= Moll Anthony =

Irish "wise woman" (c. 1807 - 1878)

Moll Anthony, aka Mary Leeson (c. 1807–1878), was an Irish bean feasa (wise-woman) who lived at Hill of the Grange, but apparently originally from the Red Hills, County Kildare. She was called after her father, Anthony Dunne. She was buried in Milltown, County Kildare, in 1878.

Moll was able to cure both people and animals with potions she created from particular herbs. Each potion was given in three porter bottles, two of which she gave at her first visit, the third bottle been given at the second visit. The charge was half a crown a bottle. According to a website,

"There were strict rules applied to the giving, consuming and transportation of the potions, and if any of the rules weren't adhered to, the cure failed. A cure was never allowed to be tried twice. So strong was the power of the cure, that on bringing it home, the bearer was often hindered by some evil agent, who would try and stop them from reaching home. When the third and final doses were being given to the patient, some force would also try and stop this as well. However, if the doses were successfully administered, a cure was nearly always guaranteed."

==Folklore==

Lord Walter Fitzgerald wrote of her

"Moll Anthony of the Red Hills had a supernatural power in curing paralysis, fits, strokes, and other sicknesses in humans and animals. It was said that she got the gift from the fairies. Sometimes, however, she would refuse to help a person, if she thought it best for the person to die, or if it was their second time to seek her help.

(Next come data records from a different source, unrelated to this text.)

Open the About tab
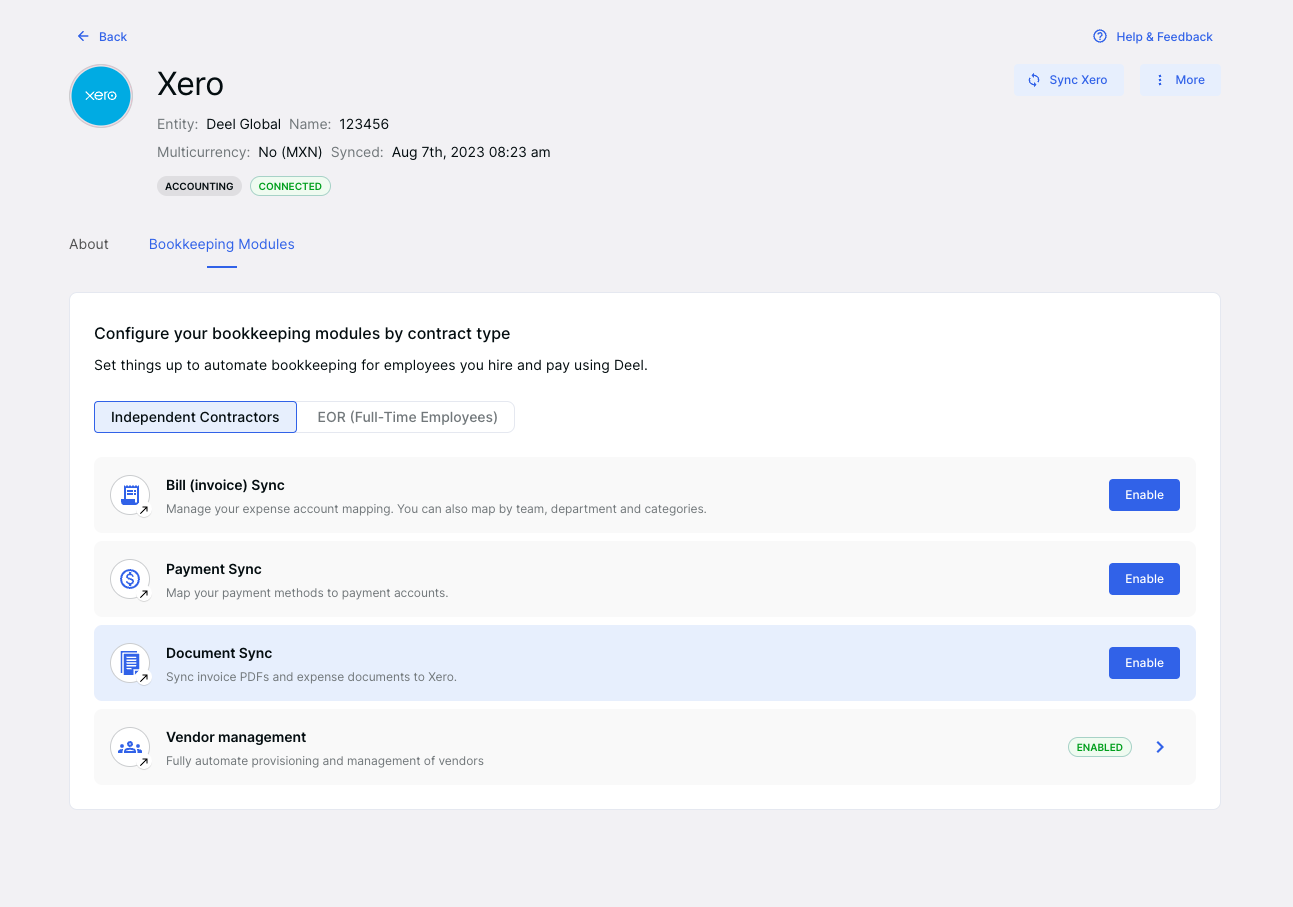This screenshot has height=907, width=1293. 88,244
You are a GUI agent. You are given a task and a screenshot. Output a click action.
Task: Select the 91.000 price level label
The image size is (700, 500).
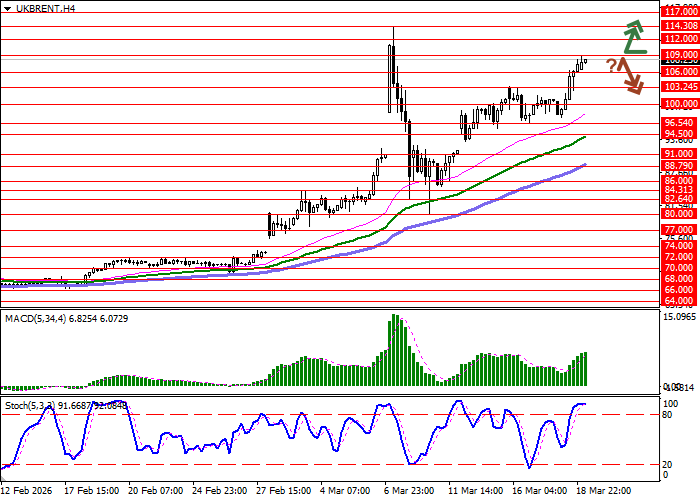click(679, 154)

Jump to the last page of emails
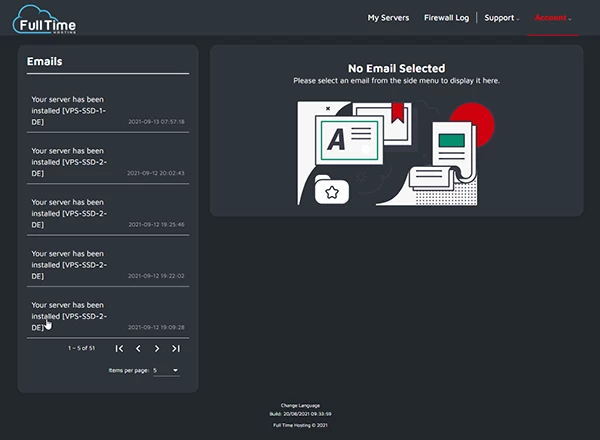click(176, 348)
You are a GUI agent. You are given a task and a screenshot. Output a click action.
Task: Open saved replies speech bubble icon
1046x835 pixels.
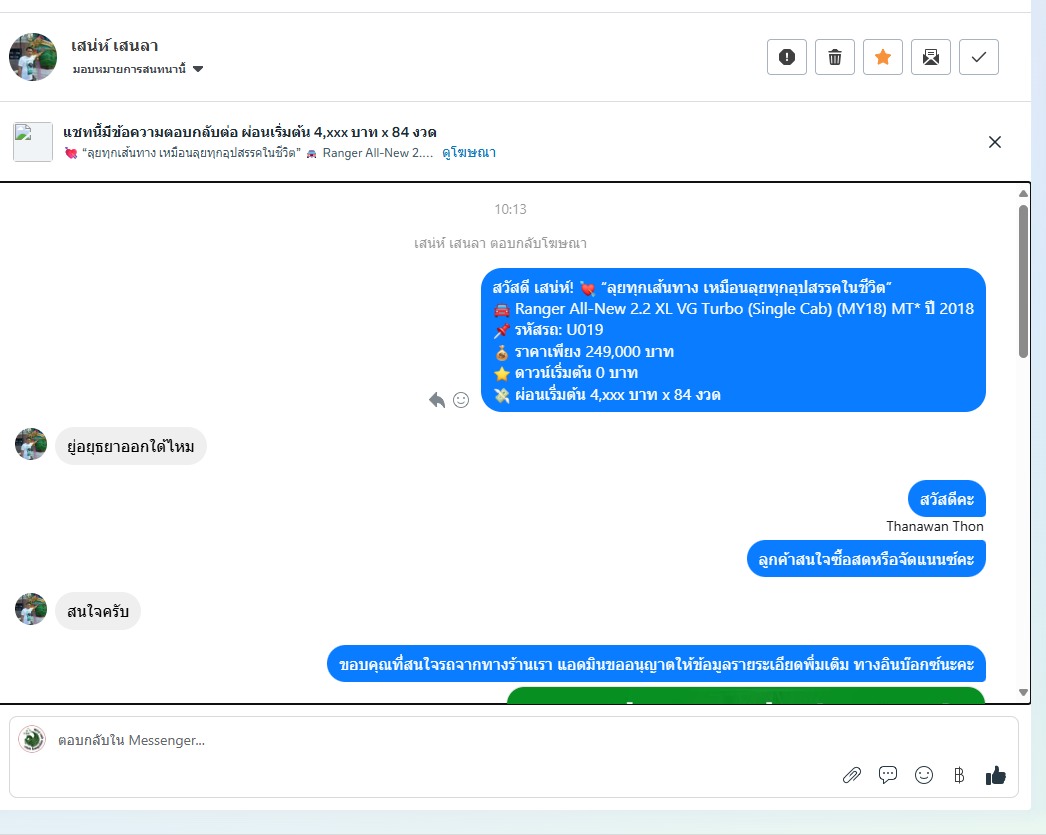point(888,775)
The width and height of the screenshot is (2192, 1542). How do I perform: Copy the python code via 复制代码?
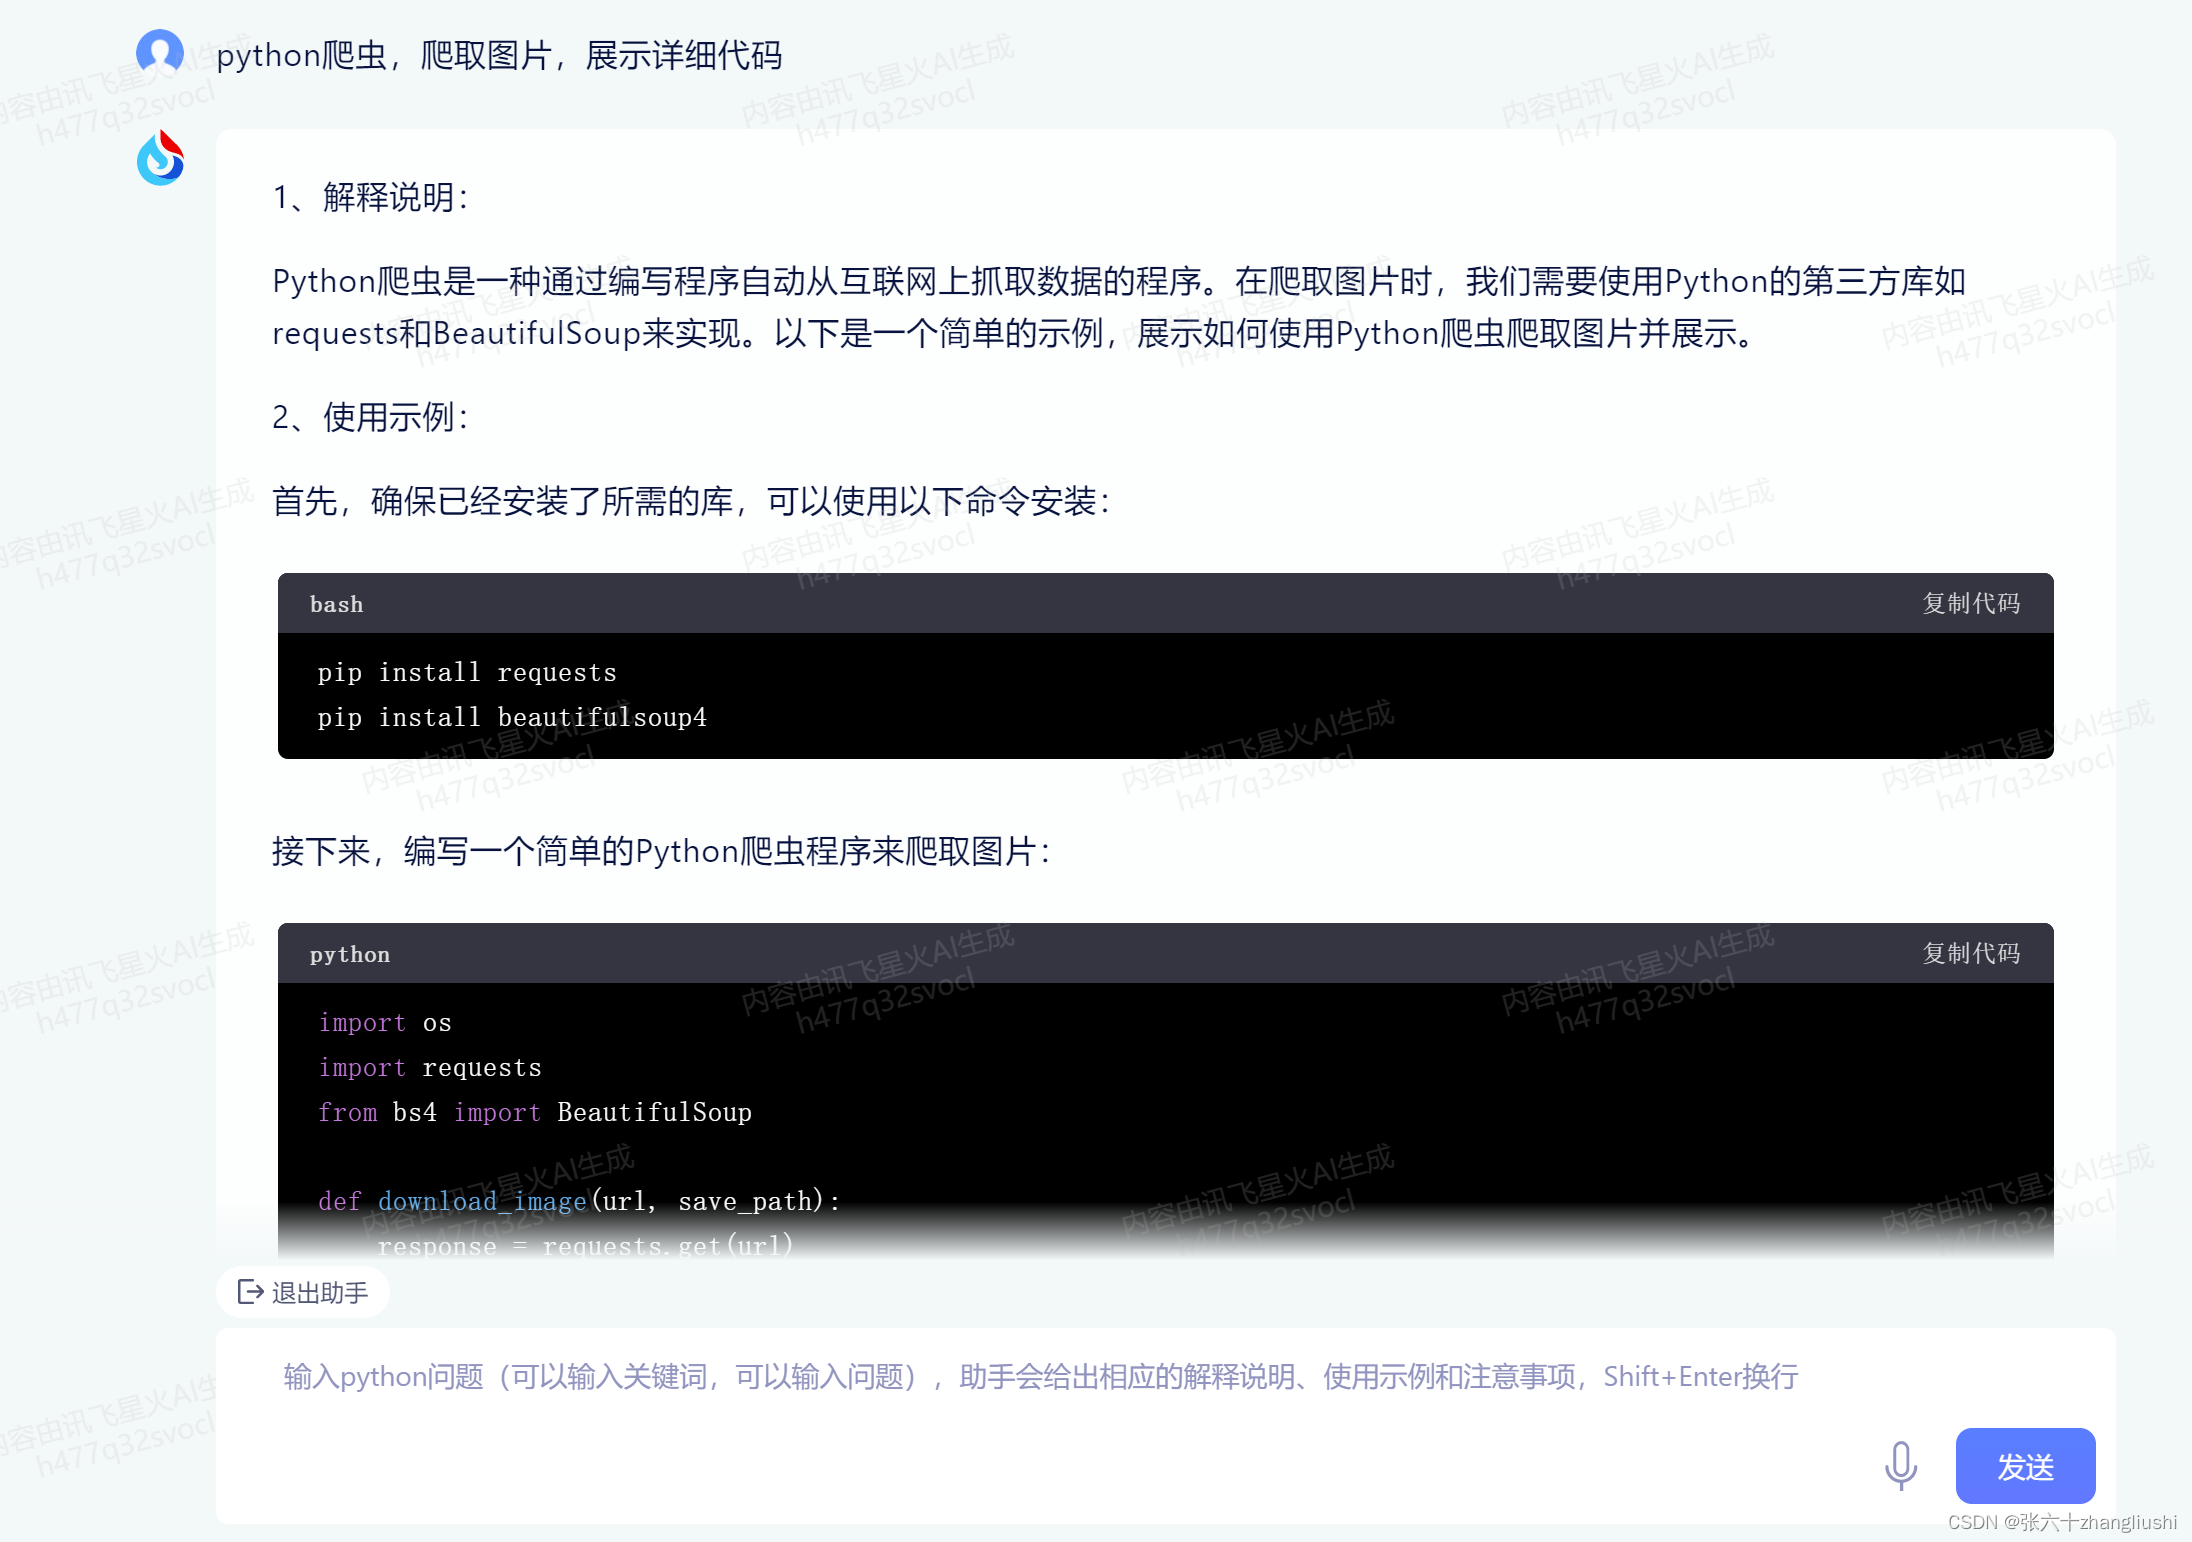click(1970, 953)
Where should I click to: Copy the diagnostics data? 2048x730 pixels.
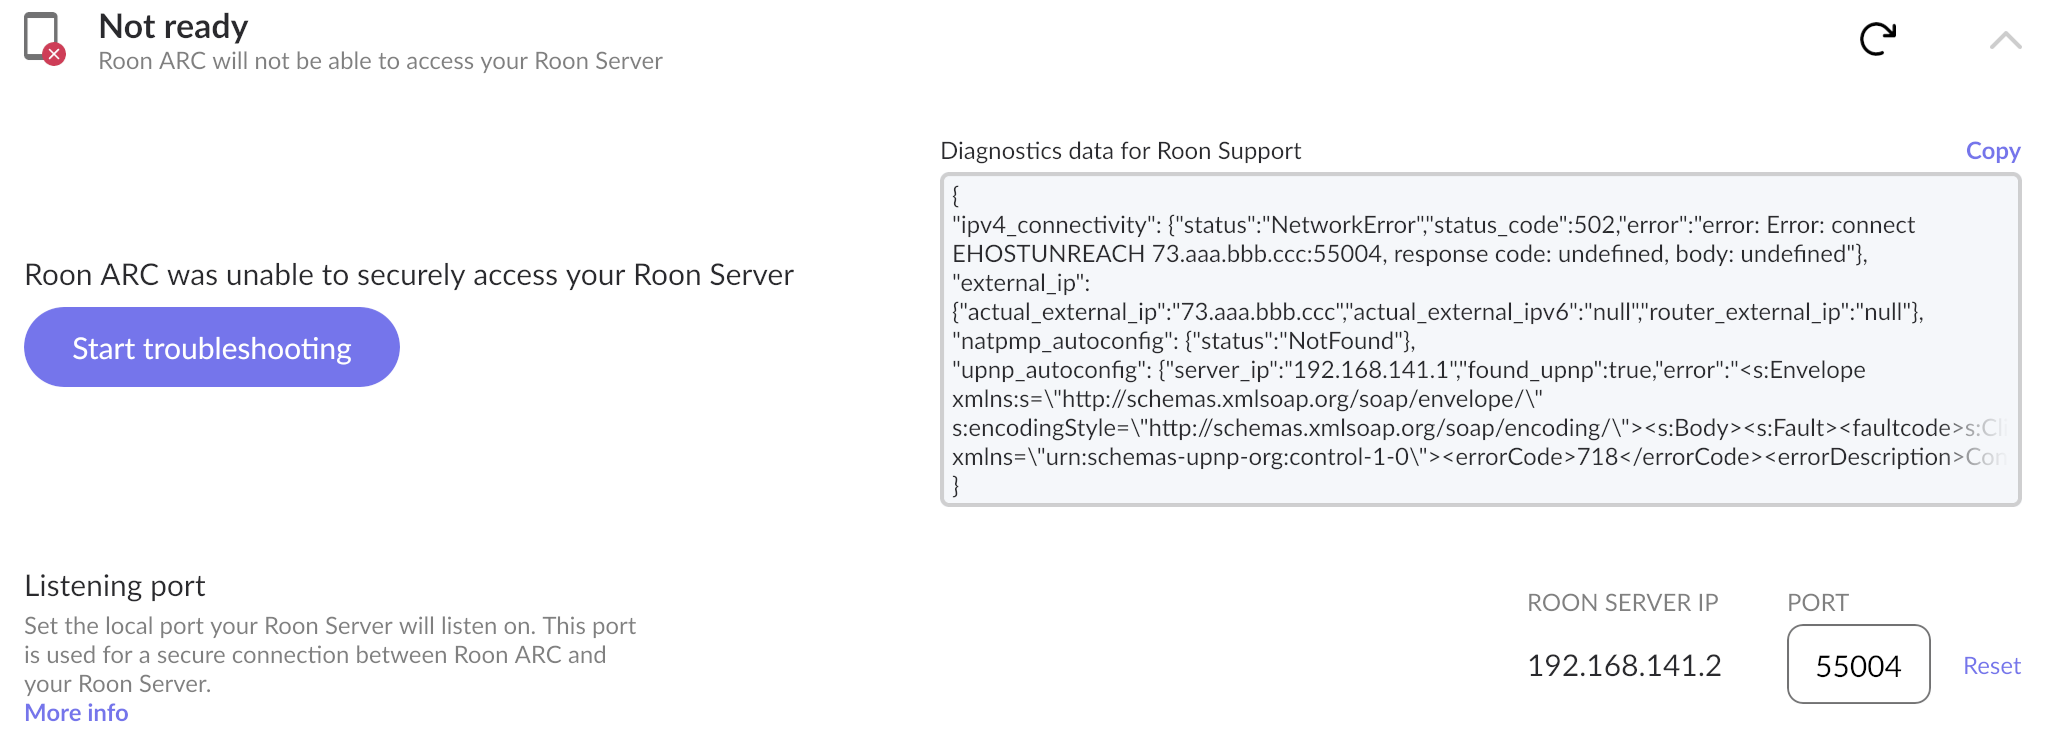1993,151
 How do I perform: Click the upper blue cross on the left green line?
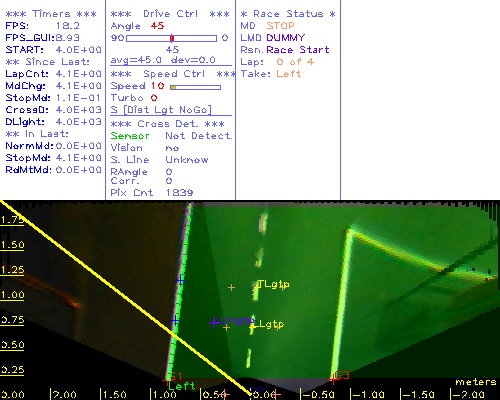tap(180, 280)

Before asking for her help, she would welcome a complete stranger by addressing by their name and telling them their sickness. This passage concerns an account related to the author by 2 men who had received help from Moll.

He furthermore stated that "Some believed that Moll Anthony of the Red Hills was a sort of reincarnation of a young dead girl. And that Moll's spirit had been left by the fairies in replace of the young girls dead body in the coffin." His account was as follows:

"One day, the two sons of the Widow Anthony, who lived near Mullaghmast, met a funeral party on the road and so they helped to carry the coffin. Later on in the day they found the coffin abandoned on the road and so they brought it home to their mother. She opened it, to discover a young girl in it, warm as if asleep. She recovered and she grew up with the family for the next nine years. Then she married one of the sons; they had 3 children, and they all lived a happy life. Mary, as they called her, asked her husband one day to bring her to the fair in Castledermot and so he agreed. At the fair Mary was recognised by her parents, and it was discovered that the day of her funeral coincided with the day the sons of Widow Anthony found her. That was how Moll Anthony came to Mullaghmast."

Fitzgerald claimed that Moll Anthony's name was Mary Leeson, that she died in 1878 and that her cure passed on to a James Leeson her son. This man lived in a comfortable slated house on the Hill of the Grange on the site of Moll's former mud-walled house. Local people accept that James had the cure and the house which still clings to the side of Grange Hill was his.

==Tombstone==

Two side-by-side tombstones in the graveyard of Milltown, County Kildare, read.

"Erected by Catherine Leeson of Grange Hill in loving memory of her dearly beloved husband, James Leeson who departed this life 27th April 1894, aged 64 years."

"Erected by Mary Leeson of Punchesgrange in memory of her mother, Eliza Cronley who departed this life 24th of April 1847 aged 70 years, also her daughter Eliza Leeson who departed this life 11th of December 1851 aged 20 years. Also the above named Mary Leeson who died 28th Nov. 1878 aged 71 years."